Poco dopo sentì qualcosa appoggiarsi sul suo lungo muso. Emerse allora un pochino dall’acqua con gli occhi e scoprì che il suo ospite era un coloratissimo pappagallo.

“Oh mamma che spavento!” gracchiò il pappagallo scoprendo di essersi appoggiato sul muso di un coccodrillo. Croc dovette però sembrargli piuttosto innocuo perché, invece di volare via, il pappagallo se ne restò lì appollaiato. “Non ti dispiace se mi riposo un po’ qui?” chiese cortesemente. “Stai pure” rispose mollemente Croc.

Al pappagallo non sfuggì il tono mesto di quella sua nuova superficie di appoggio e gli domandò “Stai bene?”. “Insomma” rispose Croc “ho avuto una brutta settimana, mi sono successe delle cose spiacevoli e ora mi sento come un nodo che mi si stringe vicino alla gola e da cui sembrano voler uscire solo grosse lacrime… Ma devo essere proprio malmesso per mettermi a parlarne con te che sei un pappagallo. Non credo che ai pappagalli capiti mai nulla del genere”

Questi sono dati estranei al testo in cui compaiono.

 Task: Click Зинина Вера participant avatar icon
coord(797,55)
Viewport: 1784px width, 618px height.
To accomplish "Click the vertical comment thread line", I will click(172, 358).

“Ah questa è bella, questa è bella!” disse il pappagallo. “È sempre la stessa storia. Si pensa che noi pappagalli, dati i nostri colori sgargianti ed il nostro essere canterini, siamo sempre allegri e non conosciamo tristezza e dispiaceri…”

“E…” chiese timidamente Croc “non è forse così?”

Oh no, oh proprio no! L’hai mai ascoltato uno dei nostri canti? Non sono mica tutti allegri, anzi, con le canzoni a volte ci diciamo cose tristissime, che a parole non saremmo capaci di raccontare”.

“Non ci avevo mai pensato” disse sincero Croc e il dispiacere per aver dato per scontato che i pappagalli fossero sempre allegri si andò ad annidare sul nodo alla gola insieme agli altri dispiaceri. Di nuovo si sentì gli occhi pronti a sgorgare lacrime. “Uh con queste lacrime non so proprio come fare… dicano servano per tirare fuori la tristezza ma non mi pare tanto vero, io continuo a sentirmele anche dentro, tutte annidate vicino a quel nodo”.

“Non ti dannare troppo per le lacrime, coccodrillo. È vero, di troppe lacrime non si può vivere, altrimenti rischieremmo di fare esondare il fiume, ma le lacrime sono importanti, sia quelle che stanno fuori sia quelle che stanno dentro di te. Non si piange né si canta solo per tirare fuori. Piangiamo e cantiamo i nostri piccoli e grandi dispiaceri anche per poterli tenere un po’ insieme a noi, perché fanno parte di quello che siamo. Vale sia per voi coccodrilli che per noi pappagalli. Tenendoli insieme a noi, pian piano i dispiaceri fanno dispiacere un po’ meno e si trasformano, diventando nuove note per le nostre canzoni, sia per quelle tristi che per quelle allegre. Adesso devo salutarti coccodrillo, ma grazie per avermi fatto riposare e grazie anche per le tue lacrime”.

Così dicendo il pappagallo si alzò in volo e a Croc parve di sentirlo canticchiare qualcosa che non riuscì a distinguere bene. 

Croc restò ancora un po’ lì fermo sul pelo dell’acqua, pensando a quanto il pappagallo aveva detto. Decise di provare a imitare quello che gli era sembrato essere il canto del pappagallo. Inizialmente questo lo fece sentire ancora più triste e gli sgorgarono ancor più lacrime di prima.

Pian piano però, proprio come aveva detto il pappagallo, le lacrime si trasformarono in suoni e in note e poi, da note, divennero un canto, che non era né triste né allegro. Era il canto di Croc e sempre sarebbe stato insieme a lui, ricordandogli dei dispiaceri di quella settimana, delle sue lacrime, ma anche dell’incontro col pappagallo e di tutti gli incontri che, come ogni coccodrillo, avrebbe continuato a fare, sul suo fiume.